D'autres mesures sont réputées n'avoir aucun coût, alors
même qu'elles tendent à créer des dispositifs nouveaux ou
à élargir le champ de dispositifs existants. C'est notamment le
cas de la nouvelle procédure de réquisition de logement avec
attributaire, et de l'extension du champ des emplois jeunes dans les DOM.
De même, les charges de gestion supplémentaires pour les
administrations publiques sont systématiquement minimisées, voire
considérées comme nulles, alors qu'elles impliquent parfois des
créations de postes. C'est notamment le cas du rétablissement des
bourses des collèges et de la mise en place de l'Observatoire national
de la pauvreté et de l'exclusion. Dans ce dernier cas, l'étude
d'impact estimait, en effet, que
"la création de postes
budgétaires est indispensable pour réaliser des recrutements de
qualité".
Par ailleurs, votre rapporteur pour avis souligne qu'il ne faut pas
sous-estimer l'effet potentiellement inflationniste de l'amélioration de
l'information des populations concernées sur leurs droits. Dans son
principe, cet objectif du projet de loi est tout à fait louable.

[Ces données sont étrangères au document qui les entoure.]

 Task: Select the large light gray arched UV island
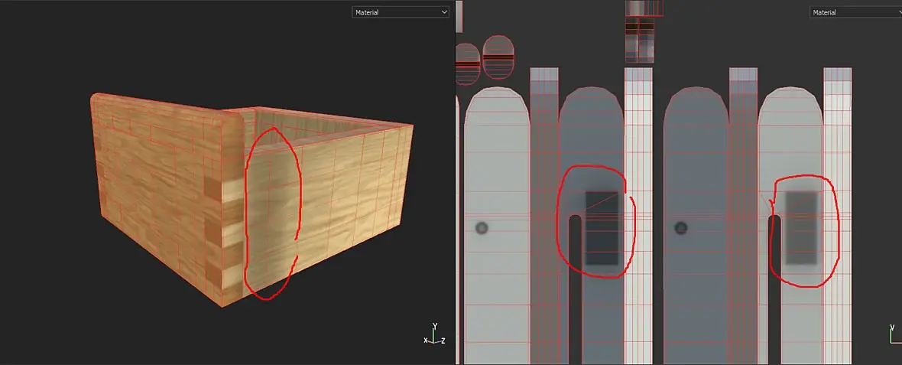(497, 226)
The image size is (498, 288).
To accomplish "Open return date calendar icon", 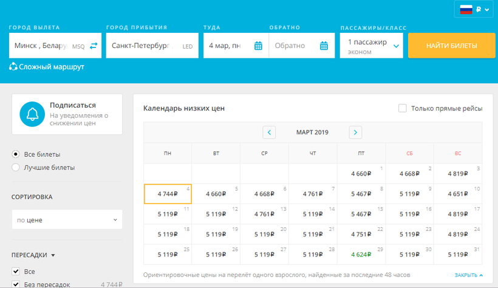I will [x=324, y=46].
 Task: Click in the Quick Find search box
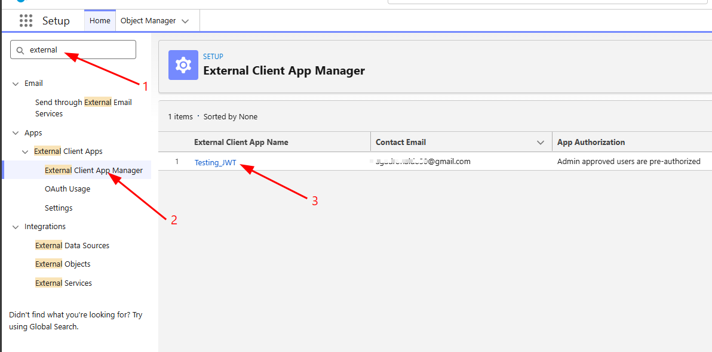point(78,50)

Mais
l'expérience prouve que, indépendamment de toute extension
juridique, le seul renforcement de l'accès effectif aux droits sociaux
existants contribue à accroître considérablement les
dépenses afférentes.
Enfin, le présent projet de loi d'orientation propose d'harmoniser et
d'étendre les mécanismes dits "d'intéressement", qui
permettent de cumuler dans certaines limites une rémunération
d'activité avec un minimum social. Ce dispositif est judicieux car il
facilite les processus de réinsertion par l'emploi en corrigeant les
effets pervers des "trappes à inactivité", créées
par la faiblesse de l'écart entre les revenus de remplacement et les
revenus d'activité en bas de l'échelle des salaires.
Néanmoins, il est susceptible de générer des effets
d'aubaine et des fraudes pures et simples, tant de la part des
bénéficiaires que de celle des entreprises qui les emploient. Le
décret prévu devra donc le calibrer soigneusement, en
prévoyant une réduction progressive du cumul, et des
délais de carence entre deux cumuls. A cet égard, on peut
s'inquiéter de la mesure votée par les députés
contre l'avis du gouvernement, tendant à permettre le cumul d'un contrat
emploi solidarité (CES) avec une activité à mi-temps. En
effet, comme l'a fait observer avec raison Mme Martine Aubry, les CES devraient
être, par définition, réservés aux personnes inaptes
à assurer un emploi ordinaire, même à mi-temps.
Par ailleurs, ce mécanisme d'intéressement est
considéré par le gouvernement comme n'ayant aucun coût, car
l'accroissement des dépenses de minima sociaux
généré dans un premier temps serait compensé, dans
un second temps, par la sortie des bénéficiaires des dispositifs
d'assistance.
Ce raisonnement repose sur un pari dont on ne peut que
souhaiter le succès, mais qui reste assez audacieux.